Différenciez-vous les ventes de vos collectionneurs sur Artsper de celles que vous réalisez de visu en galerie ?
Que l’achat soit sur Artsper me convient. Je constate qu’en termes de tranquillité, les acheteurs sont sécurisés sur votre plateforme. Aujourd’hui, j’en arrive à me dire, j’ai un certain type d’œuvres et d’artistes qui ont leur place online et d’autres qui ont leur place sur l’un de mes murs dans la galerie. Sur certains types d’œuvres, notamment les print et les livres, il peut y avoir une jonction quel que soit l’artiste : je peux le proposer online et en galerie également.

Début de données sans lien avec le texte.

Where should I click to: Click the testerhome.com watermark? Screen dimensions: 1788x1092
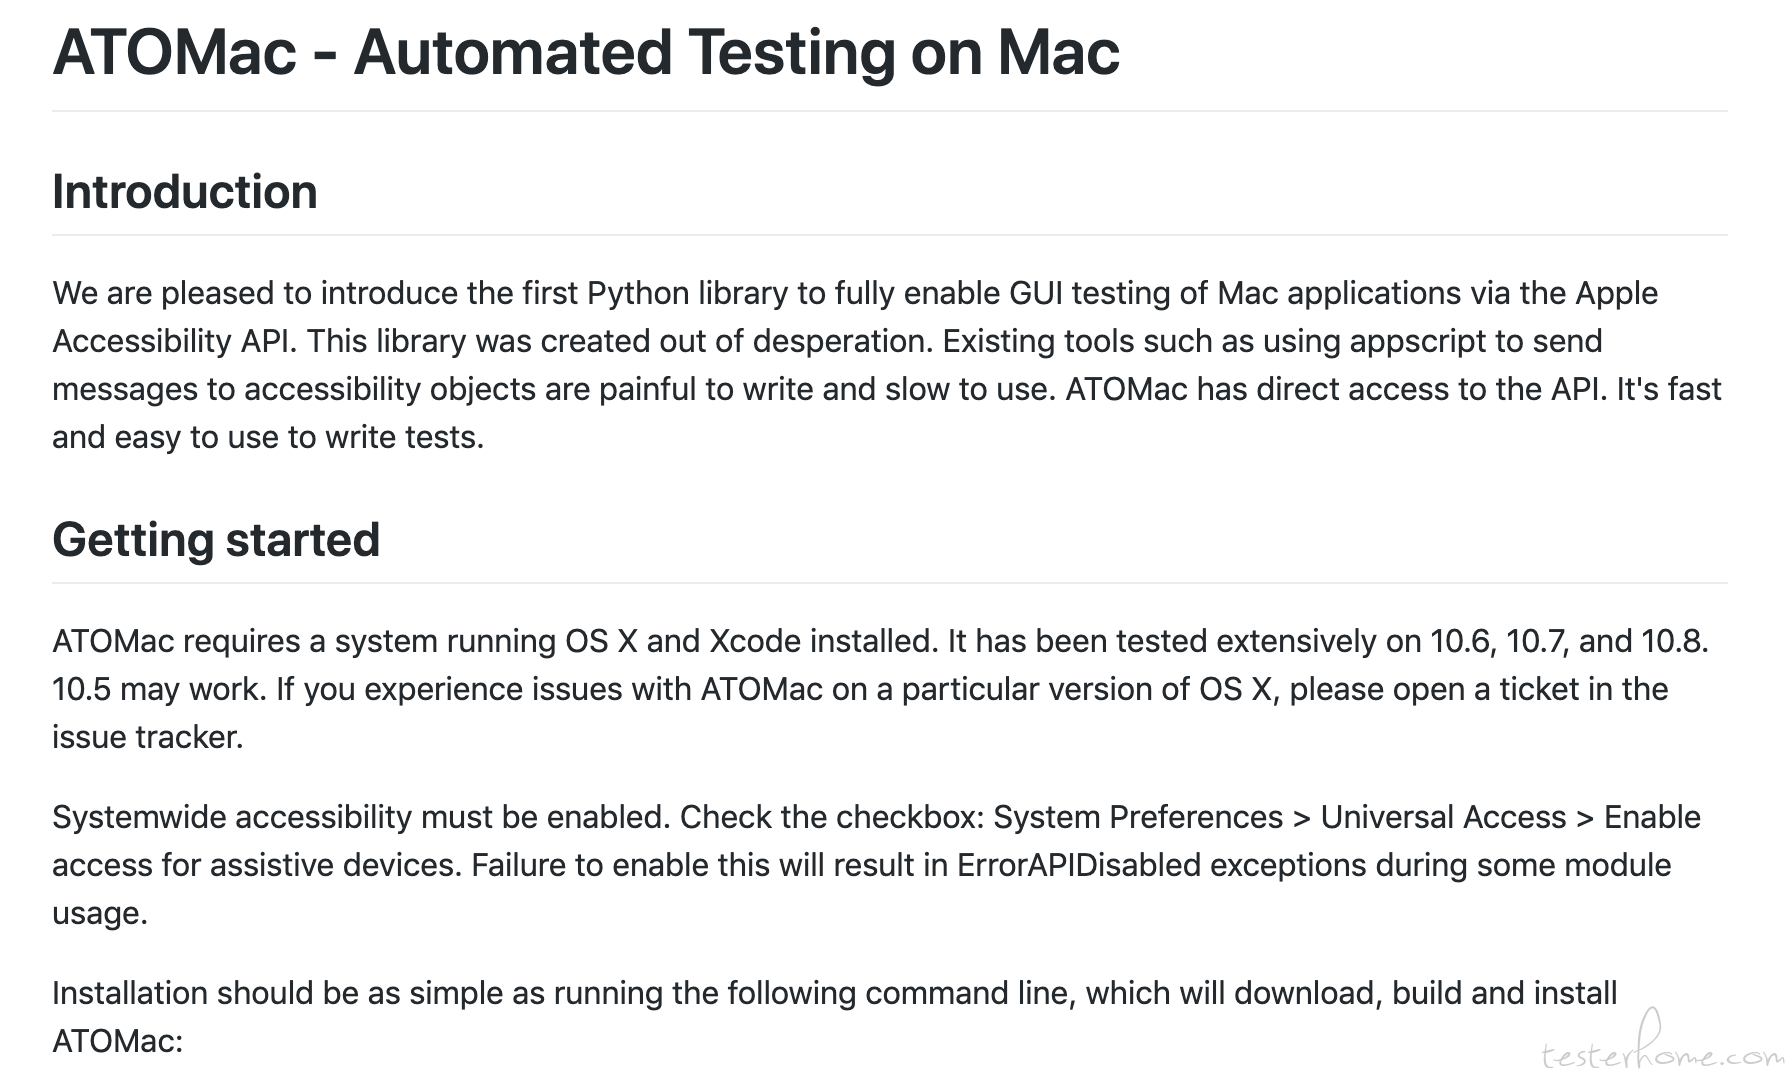1660,1044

"Je pense qu'internet a un mode de fonctionnement particulier. Online tu ne trouves que ce que tu cherches."
Les œuvres sont au cœur de notre communication, que pensez-vous de cette stratégie ?
Il faut en effet mettre les œuvres en avant… Non, en fait il faut mettre les artistes en avant. La première clé d’entrée ce sont les artistes. On cherche d’abord un artiste, on achète ce que je peux appeler "de la valeur sûre" sur internet. C’est encore plus flagrant qu’en galerie : des noms qui veulent dire quelque chose. Parce que le risque d’acheter quelque chose dont je ne connais pas le travail de l’artiste, dont j’ai une photo d’une qualité moyenne, dont je ne me rend pas compte de ce que ça va donner visuellement, en matière, en volume, en relief, il y a plein de chose que l’on ne peut pas évaluer online. À un moment donné, on va donc acheter quelque chose qu’on connait, je l’ai déjà vu ailleurs, je sais quel est son travail, je sais donc que je n’achète pas un faux.
Certaines œuvres apparaissent comme vendues sur votre catalogue en ligne. Est-ce un choix ?
En effet, cela peut faire regretter à certains de ne pas l’avoir acheté. C’est aussi un risque, mais cela pousse le collectionneur à ne pas rater la prochaine occasion. Il y a aussi des pièces emblématiques du travail d’un artiste que je laisse visibles sur la plateforme. Cela permet de montrer le travail d’un artiste. Je considère Artsper comme une vitrine supplémentaire pour les artistes que je représente. C’est une vitrine globale qui se veut cohérente.